Records for the exercise.
=-=-=-=-=
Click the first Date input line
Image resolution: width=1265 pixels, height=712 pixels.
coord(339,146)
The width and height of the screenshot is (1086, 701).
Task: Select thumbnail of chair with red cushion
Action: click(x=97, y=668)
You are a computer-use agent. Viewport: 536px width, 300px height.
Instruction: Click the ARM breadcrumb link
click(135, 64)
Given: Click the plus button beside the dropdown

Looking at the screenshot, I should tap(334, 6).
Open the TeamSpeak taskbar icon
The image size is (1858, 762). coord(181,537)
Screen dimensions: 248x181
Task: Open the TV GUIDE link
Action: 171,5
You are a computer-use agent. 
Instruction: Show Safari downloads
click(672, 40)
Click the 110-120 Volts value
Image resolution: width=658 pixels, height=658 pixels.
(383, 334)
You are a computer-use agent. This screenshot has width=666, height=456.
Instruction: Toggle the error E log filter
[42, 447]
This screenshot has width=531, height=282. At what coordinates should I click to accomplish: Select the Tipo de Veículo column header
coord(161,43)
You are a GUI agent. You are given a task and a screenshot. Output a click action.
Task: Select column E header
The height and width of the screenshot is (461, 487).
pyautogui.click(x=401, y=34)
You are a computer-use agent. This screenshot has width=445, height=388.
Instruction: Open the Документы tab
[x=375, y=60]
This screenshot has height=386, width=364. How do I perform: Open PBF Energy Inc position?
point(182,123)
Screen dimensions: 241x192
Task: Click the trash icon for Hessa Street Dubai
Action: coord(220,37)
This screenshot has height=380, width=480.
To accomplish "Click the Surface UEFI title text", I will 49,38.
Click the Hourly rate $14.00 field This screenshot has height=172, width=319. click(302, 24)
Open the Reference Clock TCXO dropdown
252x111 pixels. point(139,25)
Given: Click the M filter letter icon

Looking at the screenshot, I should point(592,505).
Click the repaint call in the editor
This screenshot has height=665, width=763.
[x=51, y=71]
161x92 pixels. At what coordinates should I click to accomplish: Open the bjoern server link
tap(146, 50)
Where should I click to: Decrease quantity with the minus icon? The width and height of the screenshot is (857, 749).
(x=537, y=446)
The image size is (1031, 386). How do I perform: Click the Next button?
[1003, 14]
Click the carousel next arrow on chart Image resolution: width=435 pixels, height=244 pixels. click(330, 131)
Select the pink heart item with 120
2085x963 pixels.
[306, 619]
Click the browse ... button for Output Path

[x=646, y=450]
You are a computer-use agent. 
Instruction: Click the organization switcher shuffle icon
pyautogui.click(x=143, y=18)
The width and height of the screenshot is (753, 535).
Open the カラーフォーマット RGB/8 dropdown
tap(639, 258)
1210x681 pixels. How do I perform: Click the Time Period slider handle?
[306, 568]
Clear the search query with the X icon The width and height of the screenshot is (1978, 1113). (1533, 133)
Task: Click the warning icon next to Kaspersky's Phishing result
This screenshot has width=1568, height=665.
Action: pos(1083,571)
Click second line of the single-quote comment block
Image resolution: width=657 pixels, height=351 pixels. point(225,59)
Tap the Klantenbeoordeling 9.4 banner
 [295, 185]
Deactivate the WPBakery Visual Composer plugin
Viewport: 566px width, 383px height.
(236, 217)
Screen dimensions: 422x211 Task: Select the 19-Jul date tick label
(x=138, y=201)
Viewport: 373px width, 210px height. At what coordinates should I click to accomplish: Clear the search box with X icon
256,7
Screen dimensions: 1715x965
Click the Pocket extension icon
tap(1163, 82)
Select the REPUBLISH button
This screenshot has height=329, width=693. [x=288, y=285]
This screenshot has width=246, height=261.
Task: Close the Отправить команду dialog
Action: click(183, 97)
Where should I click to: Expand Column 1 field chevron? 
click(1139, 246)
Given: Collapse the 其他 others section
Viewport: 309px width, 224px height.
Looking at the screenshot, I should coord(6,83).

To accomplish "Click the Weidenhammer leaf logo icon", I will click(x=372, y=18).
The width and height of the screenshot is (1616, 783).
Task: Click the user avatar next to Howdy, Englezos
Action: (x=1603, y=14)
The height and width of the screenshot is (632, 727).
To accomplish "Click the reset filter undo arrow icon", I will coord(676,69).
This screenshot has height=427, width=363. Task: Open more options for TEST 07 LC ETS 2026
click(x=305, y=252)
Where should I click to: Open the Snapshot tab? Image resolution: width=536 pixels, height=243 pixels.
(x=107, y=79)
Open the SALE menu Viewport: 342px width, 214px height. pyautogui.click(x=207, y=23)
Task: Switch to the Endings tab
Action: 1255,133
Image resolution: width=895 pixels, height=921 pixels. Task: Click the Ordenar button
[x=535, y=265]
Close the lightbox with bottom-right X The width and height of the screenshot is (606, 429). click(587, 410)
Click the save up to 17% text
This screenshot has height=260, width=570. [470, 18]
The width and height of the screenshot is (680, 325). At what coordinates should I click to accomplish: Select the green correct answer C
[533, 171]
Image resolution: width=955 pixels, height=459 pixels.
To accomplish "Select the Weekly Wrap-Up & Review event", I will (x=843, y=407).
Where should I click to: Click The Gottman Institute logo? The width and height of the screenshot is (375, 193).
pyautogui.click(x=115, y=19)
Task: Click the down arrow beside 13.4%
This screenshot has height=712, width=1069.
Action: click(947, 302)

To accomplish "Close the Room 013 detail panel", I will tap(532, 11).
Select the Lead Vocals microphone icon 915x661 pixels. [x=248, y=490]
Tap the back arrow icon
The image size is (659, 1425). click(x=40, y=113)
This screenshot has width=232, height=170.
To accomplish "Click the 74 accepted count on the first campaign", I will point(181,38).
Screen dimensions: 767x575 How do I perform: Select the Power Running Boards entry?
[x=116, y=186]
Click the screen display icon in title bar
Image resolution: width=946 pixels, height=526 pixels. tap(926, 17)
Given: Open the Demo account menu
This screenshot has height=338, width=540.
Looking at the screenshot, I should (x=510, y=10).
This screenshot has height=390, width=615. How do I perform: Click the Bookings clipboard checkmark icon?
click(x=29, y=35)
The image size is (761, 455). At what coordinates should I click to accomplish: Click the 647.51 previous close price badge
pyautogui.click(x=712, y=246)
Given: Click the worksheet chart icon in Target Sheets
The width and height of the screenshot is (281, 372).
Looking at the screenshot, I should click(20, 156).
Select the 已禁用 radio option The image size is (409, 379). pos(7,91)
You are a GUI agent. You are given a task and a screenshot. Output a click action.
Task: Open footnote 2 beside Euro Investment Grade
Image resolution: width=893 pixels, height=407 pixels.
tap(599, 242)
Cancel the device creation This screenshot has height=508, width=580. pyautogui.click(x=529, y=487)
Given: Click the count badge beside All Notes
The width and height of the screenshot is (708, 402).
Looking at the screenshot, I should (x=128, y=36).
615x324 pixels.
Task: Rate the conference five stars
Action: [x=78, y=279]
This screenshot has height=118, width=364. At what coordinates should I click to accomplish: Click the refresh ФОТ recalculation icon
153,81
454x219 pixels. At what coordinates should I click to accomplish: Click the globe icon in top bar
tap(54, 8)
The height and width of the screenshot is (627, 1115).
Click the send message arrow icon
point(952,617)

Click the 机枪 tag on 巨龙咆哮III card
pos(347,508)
=-=-=-=-=
Problem description. The entries above are to be retyped exactly, with nothing left out.

Response to the exercise.
Click the first Date input line
Image resolution: width=1265 pixels, height=712 pixels.
coord(339,146)
The width and height of the screenshot is (1086, 701).
Task: Select thumbnail of chair with red cushion
Action: click(x=97, y=668)
You are a computer-use agent. Viewport: 536px width, 300px height.
Instruction: Click the ARM breadcrumb link
click(135, 64)
Given: Click the plus button beside the dropdown

Looking at the screenshot, I should tap(334, 6).
Open the TeamSpeak taskbar icon
The image size is (1858, 762). coord(181,537)
Screen dimensions: 248x181
Task: Open the TV GUIDE link
Action: 171,5
You are a computer-use agent. 
Instruction: Show Safari downloads
click(672, 40)
Click the 110-120 Volts value
Image resolution: width=658 pixels, height=658 pixels.
(383, 334)
You are a computer-use agent. This screenshot has width=666, height=456.
Instruction: Toggle the error E log filter
[42, 447]
This screenshot has width=531, height=282. At what coordinates should I click to accomplish: Select the Tipo de Veículo column header
coord(161,43)
You are a GUI agent. You are given a task and a screenshot. Output a click action.
Task: Select column E header
The height and width of the screenshot is (461, 487).
pyautogui.click(x=401, y=34)
You are a computer-use agent. This screenshot has width=445, height=388.
Instruction: Open the Документы tab
[x=375, y=60]
This screenshot has height=386, width=364. How do I perform: Open PBF Energy Inc position?
point(182,123)
Screen dimensions: 241x192
Task: Click the trash icon for Hessa Street Dubai
Action: coord(220,37)
This screenshot has height=380, width=480.
To accomplish "Click the Surface UEFI title text", I will 49,38.
Click the Hourly rate $14.00 field This screenshot has height=172, width=319. click(302, 24)
Open the Reference Clock TCXO dropdown
252x111 pixels. point(139,25)
Given: Click the M filter letter icon

Looking at the screenshot, I should point(592,505).
Click the repaint call in the editor
This screenshot has height=665, width=763.
[x=51, y=71]
161x92 pixels. At what coordinates should I click to accomplish: Open the bjoern server link
tap(146, 50)
Where should I click to: Decrease quantity with the minus icon? The width and height of the screenshot is (857, 749).
(x=537, y=446)
The image size is (1031, 386). How do I perform: Click the Next button?
[1003, 14]
Click the carousel next arrow on chart Image resolution: width=435 pixels, height=244 pixels. click(330, 131)
Select the pink heart item with 120
2085x963 pixels.
[306, 619]
Click the browse ... button for Output Path

[x=646, y=450]
You are a computer-use agent. 
Instruction: Click the organization switcher shuffle icon
pyautogui.click(x=143, y=18)
The width and height of the screenshot is (753, 535).
Open the カラーフォーマット RGB/8 dropdown
tap(639, 258)
1210x681 pixels. How do I perform: Click the Time Period slider handle?
[306, 568]
Clear the search query with the X icon The width and height of the screenshot is (1978, 1113). (1533, 133)
Task: Click the warning icon next to Kaspersky's Phishing result
This screenshot has width=1568, height=665.
Action: pos(1083,571)
Click second line of the single-quote comment block
Image resolution: width=657 pixels, height=351 pixels. point(225,59)
Tap the Klantenbeoordeling 9.4 banner
 [295, 185]
Deactivate the WPBakery Visual Composer plugin
Viewport: 566px width, 383px height.
(236, 217)
Screen dimensions: 422x211 Task: Select the 19-Jul date tick label
(x=138, y=201)
Viewport: 373px width, 210px height. At what coordinates should I click to accomplish: Clear the search box with X icon
256,7
Screen dimensions: 1715x965
Click the Pocket extension icon
tap(1163, 82)
Select the REPUBLISH button
This screenshot has height=329, width=693. [x=288, y=285]
This screenshot has width=246, height=261.
Task: Close the Отправить команду dialog
Action: click(183, 97)
Where should I click to: Expand Column 1 field chevron? 
click(1139, 246)
Given: Collapse the 其他 others section
Viewport: 309px width, 224px height.
Looking at the screenshot, I should coord(6,83).

To accomplish "Click the Weidenhammer leaf logo icon", I will click(x=372, y=18).
The width and height of the screenshot is (1616, 783).
Task: Click the user avatar next to Howdy, Englezos
Action: (x=1603, y=14)
The height and width of the screenshot is (632, 727).
To accomplish "Click the reset filter undo arrow icon", I will coord(676,69).
This screenshot has height=427, width=363. Task: Open more options for TEST 07 LC ETS 2026
click(x=305, y=252)
Where should I click to: Open the Snapshot tab? Image resolution: width=536 pixels, height=243 pixels.
(x=107, y=79)
Open the SALE menu Viewport: 342px width, 214px height. pyautogui.click(x=207, y=23)
Task: Switch to the Endings tab
Action: 1255,133
Image resolution: width=895 pixels, height=921 pixels. Task: Click the Ordenar button
[x=535, y=265]
Close the lightbox with bottom-right X The width and height of the screenshot is (606, 429). click(587, 410)
Click the save up to 17% text
This screenshot has height=260, width=570. [470, 18]
The width and height of the screenshot is (680, 325). At what coordinates should I click to accomplish: Select the green correct answer C
[533, 171]
Image resolution: width=955 pixels, height=459 pixels.
To accomplish "Select the Weekly Wrap-Up & Review event", I will (x=843, y=407).
Where should I click to: Click The Gottman Institute logo? The width and height of the screenshot is (375, 193).
pyautogui.click(x=115, y=19)
Task: Click the down arrow beside 13.4%
This screenshot has height=712, width=1069.
Action: click(947, 302)

To accomplish "Close the Room 013 detail panel", I will tap(532, 11).
Select the Lead Vocals microphone icon 915x661 pixels. [x=248, y=490]
Tap the back arrow icon
The image size is (659, 1425). click(x=40, y=113)
This screenshot has width=232, height=170.
To accomplish "Click the 74 accepted count on the first campaign", I will point(181,38).
Screen dimensions: 767x575 How do I perform: Select the Power Running Boards entry?
[x=116, y=186]
Click the screen display icon in title bar
Image resolution: width=946 pixels, height=526 pixels. tap(926, 17)
Given: Open the Demo account menu
This screenshot has height=338, width=540.
Looking at the screenshot, I should (x=510, y=10).
This screenshot has height=390, width=615. How do I perform: Click the Bookings clipboard checkmark icon?
click(x=29, y=35)
The image size is (761, 455). At what coordinates should I click to accomplish: Click the 647.51 previous close price badge
pyautogui.click(x=712, y=246)
Given: Click the worksheet chart icon in Target Sheets
The width and height of the screenshot is (281, 372).
Looking at the screenshot, I should click(20, 156).
Select the 已禁用 radio option The image size is (409, 379). pos(7,91)
You are a GUI agent. You are given a task and a screenshot. Output a click action.
Task: Open footnote 2 beside Euro Investment Grade
Image resolution: width=893 pixels, height=407 pixels.
tap(599, 242)
Cancel the device creation This screenshot has height=508, width=580. pyautogui.click(x=529, y=487)
Given: Click the count badge beside All Notes
The width and height of the screenshot is (708, 402).
Looking at the screenshot, I should (x=128, y=36).
615x324 pixels.
Task: Rate the conference five stars
Action: [x=78, y=279]
This screenshot has height=118, width=364. At what coordinates should I click to accomplish: Click the refresh ФОТ recalculation icon
153,81
454x219 pixels. At what coordinates should I click to accomplish: Click the globe icon in top bar
tap(54, 8)
The height and width of the screenshot is (627, 1115).
Click the send message arrow icon
point(952,617)

Click the 机枪 tag on 巨龙咆哮III card
pos(347,508)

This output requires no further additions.